● **What is being asked**
Can you copy, word for word, the part of the 2012 college football rundown starting with "It was also college" and going on through "in the 2012 season."?

● **Provided passage**
70. Georgia 51, Tennessee 44 (September 29). The game that made us realize that a) Georgia's offense might be really, really good and b) Georgia's defense might have some serious issues. A 51-yard run by Todd Gurley gave Georgia a comfortable, 27-10 lead early in the second quarter, but Tennessee scored three times in the final five minutes of the half to take a 30-27 advantage into the break. Georgia surged back out to leads of 43-30 and 51-37 but couldn't put the Vols away until Sanders Commings picked off a deflected Tyler Bray pass at midfield with seven seconds remaining.
69. Las Vegas Bowl: Boise State 28, Washington 26 (December 22). Boise State was forced to almost completely rebuild its starting lineup in 2012 following the departure of an incredible senior class. No worries. They finished 11-2 anyway. But wow, did the Broncos get all they could handle from Washington in Vegas. Boise seemed to take control with a 34-yard trick play touchdown from the arm of receiver Chris Potter to Holden Huff. The score gave BSU an 18-3 lead with 5:25 left in the first half, but Washington running back Bishop Sankey brought the Huskies back. He rushed for 205 yards and caught six passes for 74 yards, and a 38-yard Travis Coons field goal gave Washington a 26-25 lead late in the fourth quarter. But Michael Frisina's 27-yard field goal with 1:16 put Boise State ahead, and then Keith Price threw an ill-advised interception in the closing seconds. (This is not the last game on this list to end with an ill-advised Price interception.)
68. Fiesta Bowl: Oregon 35, Kansas State 17 (January 3).
This really was college football at its best: tactical, skilled, flawed and interesting. It was also, as mentioned in the preview, fleeting. College football always is.
It was also college football that featured this inhuman burst of speed.
67. Florida 37, Florida State 26 (November 24). Unless your team was quarterbacked by Teddy Bridgewater, you just couldn't put Florida away in 2012. Florida State thought it had complete control of this game; after Florida went up by 13 points early on, a third-quarter surge gave the Seminoles a 20-13 lead and momentum heading into the fourth quarter. And then, ho hum, Florida scored 24 straight points to put the game away. It was every Florida comeback of the year magnified. There were takeaways by the defense, a long run by Mike Gillislee, etc., only Florida just kept going this time. It was as impressive a temporary show of strength as we saw in the 2012 season.
66. Baylor 47, UL-Monroe 42 (September 21). You could make the case that Baylor and ULM were the two most fun teams of the 2012 season. So of course they were going to put on a show on a Friday night ESPN game that was tragically missing announcer Joe Tessitore. ULM jumped out to leads of 14-0 and 21-7, and then the craziness began. Baylor took a 24-21 lead at halftime, ULM's Jyruss Edwards broke off a 58-yard run to give the Warhawks a 28-24 lead, and Baylor's Tevin Reese tightroped in from 46 yards out to make it Baylor 31, ULM 28. ULM went back ahead, 35-34, early in the fourth quarter, but Baylor went back ahead, and with six minutes left, Edwards lost a fumble. That was the break. Baylor took a 47-35 lead, recovered an onside kick in the final seconds, and took home the win.

● **Provided data**
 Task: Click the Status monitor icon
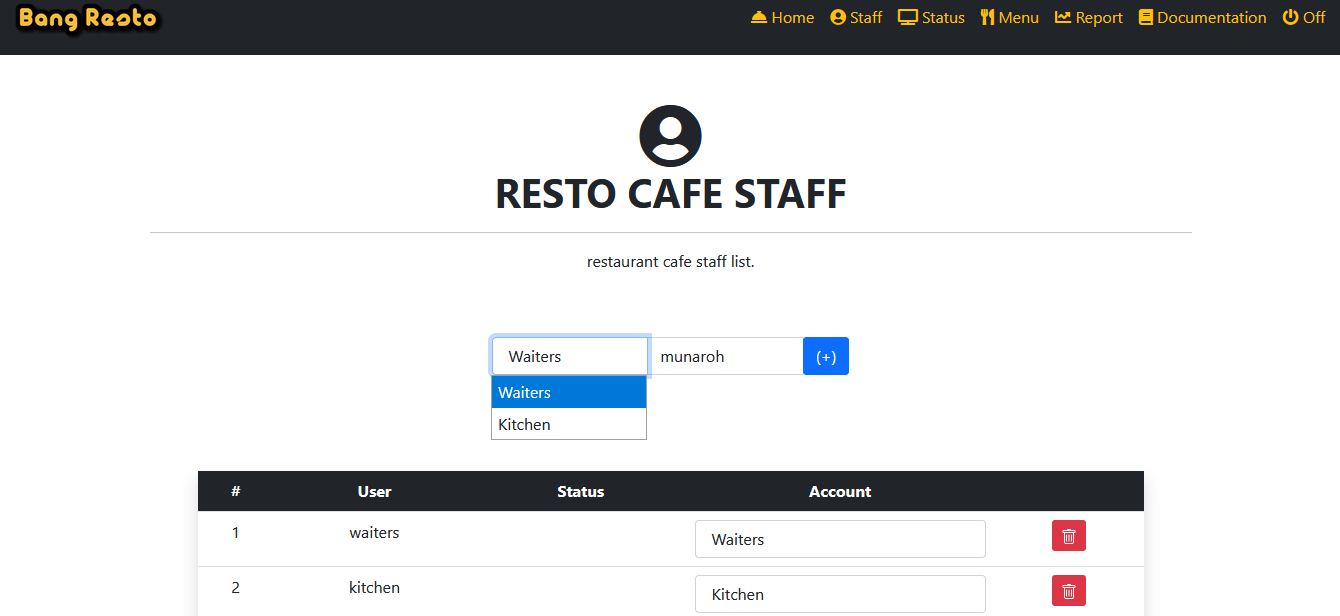coord(908,17)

● **Result of the exercise**
It was also college football that featured this inhuman burst of speed.
67. Florida 37, Florida State 26 (November 24). Unless your team was quarterbacked by Teddy Bridgewater, you just couldn't put Florida away in 2012. Florida State thought it had complete control of this game; after Florida went up by 13 points early on, a third-quarter surge gave the Seminoles a 20-13 lead and momentum heading into the fourth quarter. And then, ho hum, Florida scored 24 straight points to put the game away. It was every Florida comeback of the year magnified. There were takeaways by the defense, a long run by Mike Gillislee, etc., only Florida just kept going this time. It was as impressive a temporary show of strength as we saw in the 2012 season.